Luc Perceval's production needs some time before it picks up speed. In the shadow of an Eiffel Tower made up of many chairs, he unfolds the many narrative strands of the novel: intrigues between the emigrants, but also the subversive activities of the Nazi envoys in Paris, for whom the émigré newspaper is a thorn in their side.
Chamber play about survival
After the break, when the many narrative threads have finally been laid out, the production condenses into a chamber play fought with unconditional hardness for survival. Anna sees no way out. How she dies, how she takes her own life, especially in view of the speechlessness between her and her once beloved partner, Pauline Knof plays with an urgency that goes deep into every heart. It is the emotional high point of the evening.

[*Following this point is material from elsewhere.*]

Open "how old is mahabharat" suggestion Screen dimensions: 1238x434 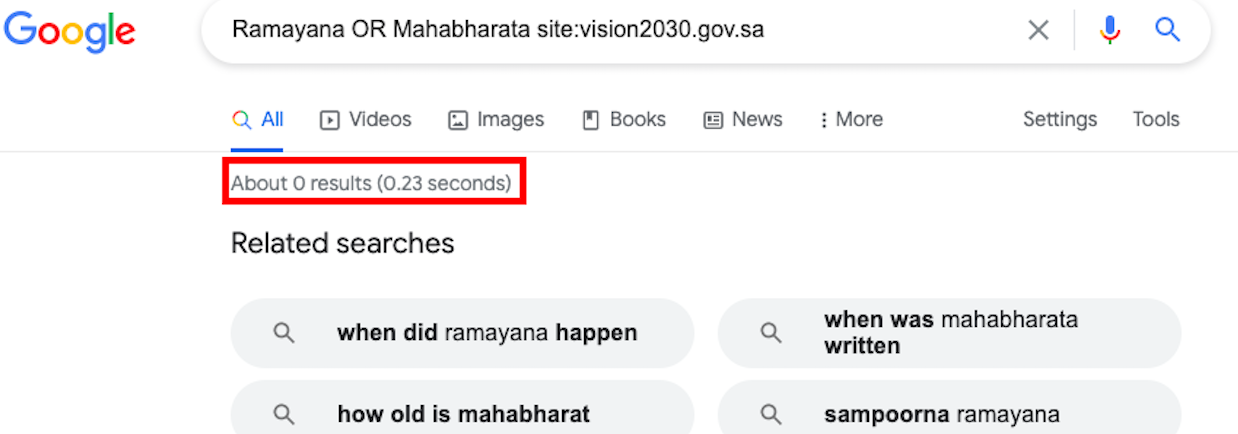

And without Perceval letting his ensemble make explicit references to Ukraine, thoughts inevitably come to mind about those who are now in exile, again in Paris under the Eiffel Tower, but also here under the TV tower very close to the theatre. “Exile” thus becomes the complementary evening of “Arming yourself against a sea of plagues”.
Artistically, Perceval's staging is much more elaborate and much more elaborately produced. It should have been out much earlier, was planned well before the Russian war of aggression and has been postponed by the pandemic. Now it becomes an analysis piece on current exile situations. Zhyrkow's production, on the other hand, is quickly thrown in, red hot, and still goes in depth.
On the one hand, it can be seen as a consolation that in “Exile” the composer creates a work out of all the suffering. On the other hand, it is also a very bitter commentary on the artistic production business: it is only from the suicide of his own wife that a man draws the strength to compose music. Lots of food for thought.